Material supplied:

=== Section Start ===

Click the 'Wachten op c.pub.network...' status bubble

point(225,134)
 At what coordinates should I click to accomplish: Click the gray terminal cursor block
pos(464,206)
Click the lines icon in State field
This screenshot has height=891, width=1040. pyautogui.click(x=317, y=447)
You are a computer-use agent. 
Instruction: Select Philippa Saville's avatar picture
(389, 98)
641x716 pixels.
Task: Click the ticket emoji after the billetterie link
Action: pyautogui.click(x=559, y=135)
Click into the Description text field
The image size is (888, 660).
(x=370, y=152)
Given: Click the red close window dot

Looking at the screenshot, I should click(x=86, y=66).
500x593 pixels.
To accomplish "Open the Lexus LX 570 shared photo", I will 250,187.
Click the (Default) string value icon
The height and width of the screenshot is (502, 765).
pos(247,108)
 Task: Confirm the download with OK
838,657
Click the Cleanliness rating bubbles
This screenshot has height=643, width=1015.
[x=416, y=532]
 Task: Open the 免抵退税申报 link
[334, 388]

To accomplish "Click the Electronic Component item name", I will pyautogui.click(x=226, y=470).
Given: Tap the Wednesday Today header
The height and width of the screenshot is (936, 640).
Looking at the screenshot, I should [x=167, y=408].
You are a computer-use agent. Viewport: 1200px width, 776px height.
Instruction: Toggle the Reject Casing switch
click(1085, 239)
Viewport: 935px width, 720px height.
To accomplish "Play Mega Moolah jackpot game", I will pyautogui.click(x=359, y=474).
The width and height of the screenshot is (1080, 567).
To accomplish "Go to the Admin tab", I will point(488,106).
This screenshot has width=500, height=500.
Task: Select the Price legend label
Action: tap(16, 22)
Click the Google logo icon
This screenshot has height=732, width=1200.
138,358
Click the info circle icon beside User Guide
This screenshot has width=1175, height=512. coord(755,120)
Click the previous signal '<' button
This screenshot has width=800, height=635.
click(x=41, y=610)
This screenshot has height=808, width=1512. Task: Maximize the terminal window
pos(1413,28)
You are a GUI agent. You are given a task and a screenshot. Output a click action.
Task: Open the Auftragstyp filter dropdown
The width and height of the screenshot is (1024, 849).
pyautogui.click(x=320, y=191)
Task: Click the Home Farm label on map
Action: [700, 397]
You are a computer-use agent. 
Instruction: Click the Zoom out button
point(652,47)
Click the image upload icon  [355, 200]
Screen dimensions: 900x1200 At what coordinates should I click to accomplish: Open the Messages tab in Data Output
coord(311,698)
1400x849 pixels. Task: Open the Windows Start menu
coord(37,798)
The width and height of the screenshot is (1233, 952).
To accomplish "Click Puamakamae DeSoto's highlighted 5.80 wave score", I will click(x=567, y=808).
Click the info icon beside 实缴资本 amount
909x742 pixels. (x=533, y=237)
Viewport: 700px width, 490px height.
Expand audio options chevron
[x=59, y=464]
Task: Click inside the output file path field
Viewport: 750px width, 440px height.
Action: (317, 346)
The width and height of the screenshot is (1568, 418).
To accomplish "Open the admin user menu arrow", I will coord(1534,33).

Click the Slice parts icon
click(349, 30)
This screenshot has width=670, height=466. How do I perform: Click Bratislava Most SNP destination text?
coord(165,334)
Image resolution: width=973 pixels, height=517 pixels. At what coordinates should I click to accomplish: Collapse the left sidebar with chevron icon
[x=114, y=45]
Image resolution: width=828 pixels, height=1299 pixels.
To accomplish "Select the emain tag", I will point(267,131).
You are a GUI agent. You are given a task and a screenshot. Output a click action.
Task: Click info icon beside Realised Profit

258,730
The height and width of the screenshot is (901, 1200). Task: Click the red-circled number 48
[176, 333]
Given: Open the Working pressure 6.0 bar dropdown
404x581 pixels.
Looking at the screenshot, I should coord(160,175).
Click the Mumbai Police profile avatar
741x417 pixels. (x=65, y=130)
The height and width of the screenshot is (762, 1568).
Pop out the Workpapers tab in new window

=== Section End ===

The problem:
Retype the lines above, keeping every character.

Solution to the problem:
Click the 'Wachten op c.pub.network...' status bubble

point(225,134)
 At what coordinates should I click to accomplish: Click the gray terminal cursor block
pos(464,206)
Click the lines icon in State field
This screenshot has height=891, width=1040. pyautogui.click(x=317, y=447)
You are a computer-use agent. 
Instruction: Select Philippa Saville's avatar picture
(389, 98)
641x716 pixels.
Task: Click the ticket emoji after the billetterie link
Action: pyautogui.click(x=559, y=135)
Click into the Description text field
The image size is (888, 660).
(x=370, y=152)
Given: Click the red close window dot

Looking at the screenshot, I should click(x=86, y=66).
500x593 pixels.
To accomplish "Open the Lexus LX 570 shared photo", I will 250,187.
Click the (Default) string value icon
The height and width of the screenshot is (502, 765).
pos(247,108)
 Task: Confirm the download with OK
838,657
Click the Cleanliness rating bubbles
This screenshot has height=643, width=1015.
[x=416, y=532]
 Task: Open the 免抵退税申报 link
[334, 388]

To accomplish "Click the Electronic Component item name", I will pyautogui.click(x=226, y=470).
Given: Tap the Wednesday Today header
The height and width of the screenshot is (936, 640).
Looking at the screenshot, I should [x=167, y=408].
You are a computer-use agent. Viewport: 1200px width, 776px height.
Instruction: Toggle the Reject Casing switch
click(1085, 239)
Viewport: 935px width, 720px height.
To accomplish "Play Mega Moolah jackpot game", I will pyautogui.click(x=359, y=474).
The width and height of the screenshot is (1080, 567).
To accomplish "Go to the Admin tab", I will point(488,106).
This screenshot has width=500, height=500.
Task: Select the Price legend label
Action: tap(16, 22)
Click the Google logo icon
This screenshot has height=732, width=1200.
138,358
Click the info circle icon beside User Guide
This screenshot has width=1175, height=512. coord(755,120)
Click the previous signal '<' button
This screenshot has width=800, height=635.
click(x=41, y=610)
This screenshot has height=808, width=1512. Task: Maximize the terminal window
pos(1413,28)
You are a GUI agent. You are given a task and a screenshot. Output a click action.
Task: Open the Auftragstyp filter dropdown
The width and height of the screenshot is (1024, 849).
pyautogui.click(x=320, y=191)
Task: Click the Home Farm label on map
Action: [700, 397]
You are a computer-use agent. 
Instruction: Click the Zoom out button
point(652,47)
Click the image upload icon  [355, 200]
Screen dimensions: 900x1200 At what coordinates should I click to accomplish: Open the Messages tab in Data Output
coord(311,698)
1400x849 pixels. Task: Open the Windows Start menu
coord(37,798)
The width and height of the screenshot is (1233, 952).
To accomplish "Click Puamakamae DeSoto's highlighted 5.80 wave score", I will click(x=567, y=808).
Click the info icon beside 实缴资本 amount
909x742 pixels. (x=533, y=237)
Viewport: 700px width, 490px height.
Expand audio options chevron
[x=59, y=464]
Task: Click inside the output file path field
Viewport: 750px width, 440px height.
Action: (317, 346)
The width and height of the screenshot is (1568, 418).
To accomplish "Open the admin user menu arrow", I will coord(1534,33).

Click the Slice parts icon
click(349, 30)
This screenshot has width=670, height=466. How do I perform: Click Bratislava Most SNP destination text?
coord(165,334)
Image resolution: width=973 pixels, height=517 pixels. At what coordinates should I click to accomplish: Collapse the left sidebar with chevron icon
[x=114, y=45]
Image resolution: width=828 pixels, height=1299 pixels.
To accomplish "Select the emain tag", I will point(267,131).
You are a GUI agent. You are given a task and a screenshot. Output a click action.
Task: Click info icon beside Realised Profit

258,730
The height and width of the screenshot is (901, 1200). Task: Click the red-circled number 48
[176, 333]
Given: Open the Working pressure 6.0 bar dropdown
404x581 pixels.
Looking at the screenshot, I should coord(160,175).
Click the Mumbai Police profile avatar
741x417 pixels. (x=65, y=130)
The height and width of the screenshot is (762, 1568).
Pop out the Workpapers tab in new window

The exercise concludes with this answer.